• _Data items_
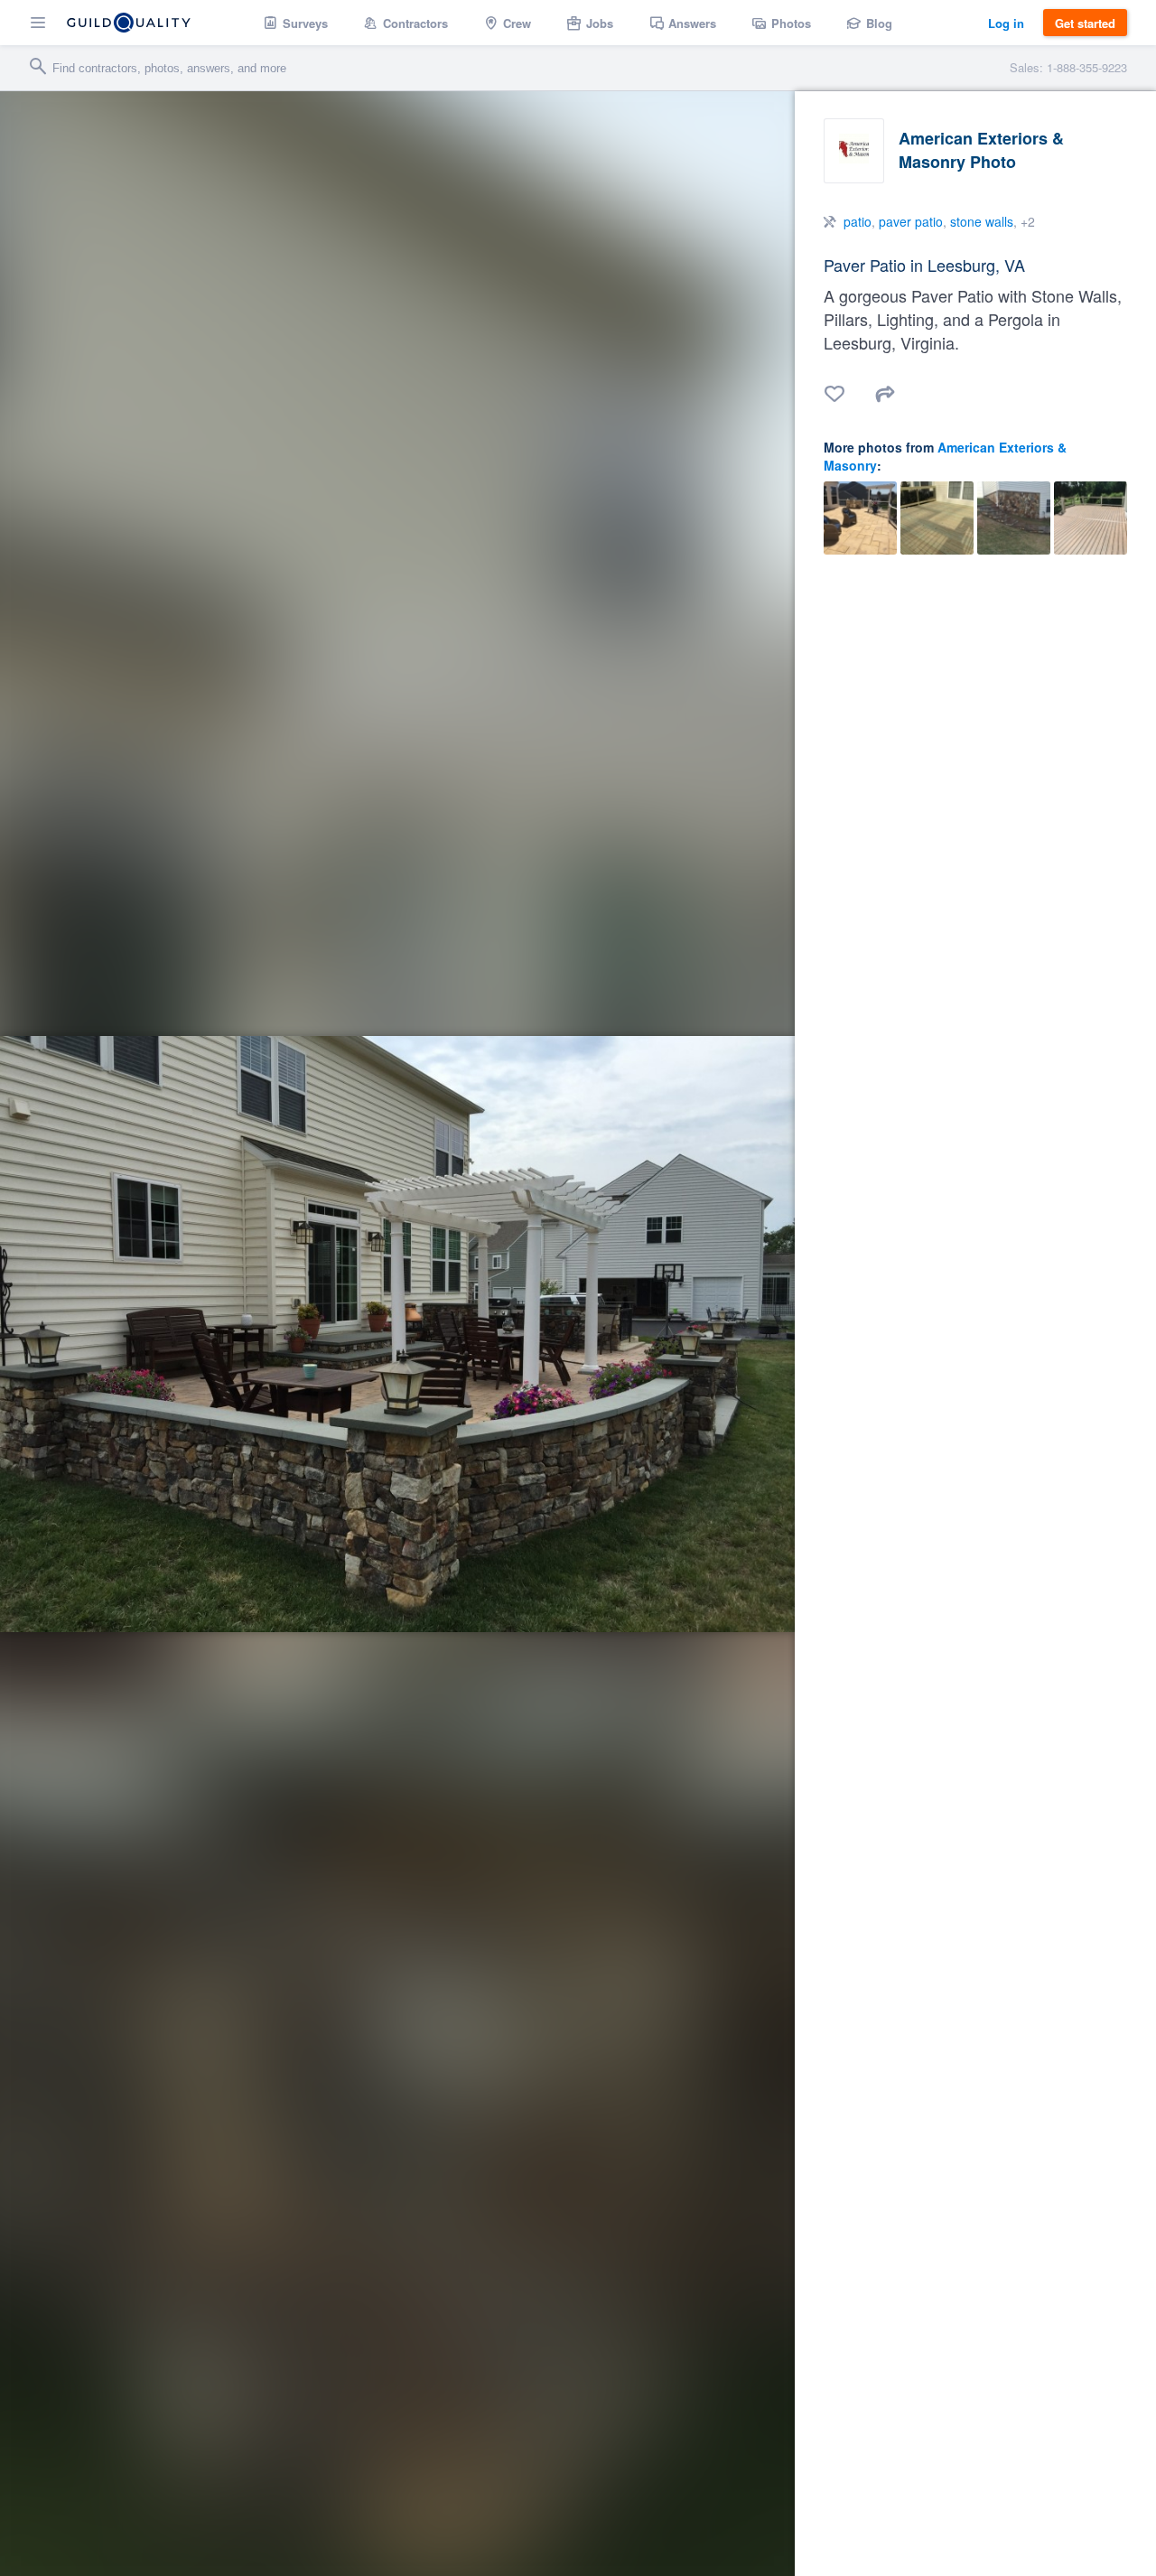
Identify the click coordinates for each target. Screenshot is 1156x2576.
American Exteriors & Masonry (945, 456)
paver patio (911, 221)
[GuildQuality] (128, 23)
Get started (1085, 23)
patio (858, 221)
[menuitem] (296, 22)
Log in (1006, 23)
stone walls (981, 221)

• _What you will do_
Repeat the lines above exactly, and keep every picture out.

• _Solution_
Identify the click coordinates for each target. Screenshot is 1156x2576.
American Exteriors & Masonry (945, 456)
paver patio (911, 221)
[GuildQuality] (128, 23)
Get started (1085, 23)
patio (858, 221)
[menuitem] (296, 22)
Log in (1006, 23)
stone walls (981, 221)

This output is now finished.